I Know that you Know what POV is

I just re-read these parts of books:

  • The first few paragraphs from the opening chapter of Chimamanda Ngozi Adichie, Half of a Yellow Sun (2014)
  • The first few paragraphs from chapters 1, 3 and 10 of Jennifer Egan, A Visit from the Goon Squad (2011).

I say re-read because I read both of those novels in full over the last couple of weeks while I was supposed to be working my way through the material in chapter four of the OU Masters in Creative Writing. My bad. Still, all experience is good experience, right?

Anyway.

The point of view (POV) is expertly handled at all time. Although it gives the impression of using different POVs in all the four sections (she, I, we and you respectively) it actually stays faithfully in the first-person (close (almost claustrophobic (at times))) at all times.

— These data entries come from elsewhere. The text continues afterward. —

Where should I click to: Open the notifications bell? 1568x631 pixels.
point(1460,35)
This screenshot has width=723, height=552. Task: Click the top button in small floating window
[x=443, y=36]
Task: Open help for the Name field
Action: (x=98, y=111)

Sample one shows Chimamanda Ngozi Adichie as being a marvellously accomplished writer because she is in a little boy’s head (first-person close) whilst introducing him, his Auntie and his Master to be, all in a few short paragraphs. Amazing stuff.

Samples 2, 3 & 4 show Jennifer Egan’s style remaining more or less constant (kind of loose and funky) but they show her versatility as a writer. They do this by virtue of using a kind of pseudo-POV. The first of her sections is conventional enough in that it is all about ‘I did this’, but the second is, like, ‘we did this’ (but only when the ‘I’ knows what the others in the group did), and the third uses the even more unconventional ‘you did this’ (but the ‘you’ referred to is actually the ‘I’ of the character; you follow?) This impression of other POVs is what makes the text interesting for me as a reader. It gives variety.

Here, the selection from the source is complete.